Evaluation of the Penetration Process of Fluorescent Collagenase Nanocapsules in a 3D Collagen Gel

TL;DR

This study investigates the diffusion and degradation of pH-sensitive fluorescent collagenase nanocapsules in a 3D collagen gel, providing insights into their potential for improved tumor tissue penetration in nanomedicine.

Contribution

It introduces a double-fluorescent labeling strategy to monitor nanocapsule and enzyme diffusion and degradation in a tumor-like matrix, advancing understanding of nanocapsule behavior.

Findings

Nanocapsules exhibit high enzymatic activity at acidic pH.

The nanocapsules effectively penetrate collagen-rich tissue models.
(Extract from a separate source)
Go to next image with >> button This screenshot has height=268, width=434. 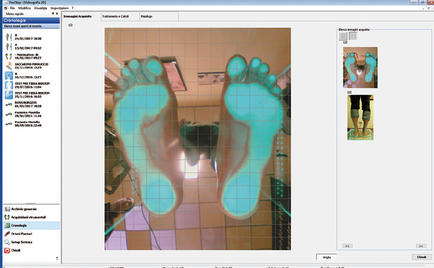pos(421,245)
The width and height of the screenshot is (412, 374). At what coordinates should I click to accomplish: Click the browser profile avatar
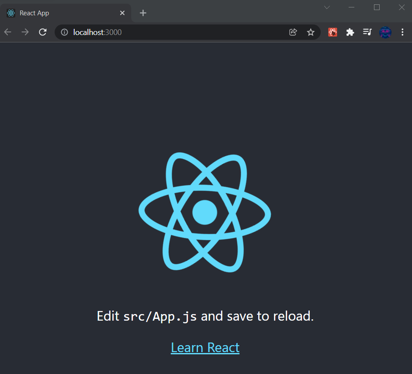[385, 32]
The labeling strategy enables detailed temporal analysis of nanocapsule dynamics.

Abstract

One of the major limitations of nanomedicine is the scarce penetration of nanoparticles in tumoral tissues. These constrains have been tried to be solved by different strategies, such as the employ of polyethyleneglycol (PEG) to avoid the opsonization or reducing the extracellular matrix (ECM) density. Our research group has developed some strategies to overcome these limitations such as the employ of pH-sensitive collagenase nanocapsules for the digestion of the collagen-rich extracellular matrix present in most of tumoral tissues. However, a deeper understanding of physicochemical kinetics involved in the nanocapsules degradation process is needed to understand the nanocapsule framework degradation process produced during the penetration in the tissue. For this, in this work it has been employed a double-fluorescent labelling strategy of the polymeric enzyme nanocapsule as a crucial chemical tool which allowed the analysis of nanocapsules and free collagenase during the diffusion process throughout a tumour-like collagen matrix. This extrinsic label strategy provides far greater advantages for observing biological processes. For the detection of enzyme, collagenase has been labelled with fluorescein Isothiocyanate (FITC), whereas the nanocapsule surface was labelled with rhodamine Isothiocyanate (RITC). Thus, it has been possible to monitor the hydrolysis of nanocapsules and their diffusion throughout a thick 3D Collagen gel during the time, obtaining a detailed temporal evaluation of the pH-sensitive collagenase nanocapsule behaviour. These collagenase nanocapsules displayed a high enzymatic activity in low concentrations at acidic pH, and their efficiency to penetrate into tissue models pave the way to a wide range of possible nanomedical applications, especially in cancer therapy.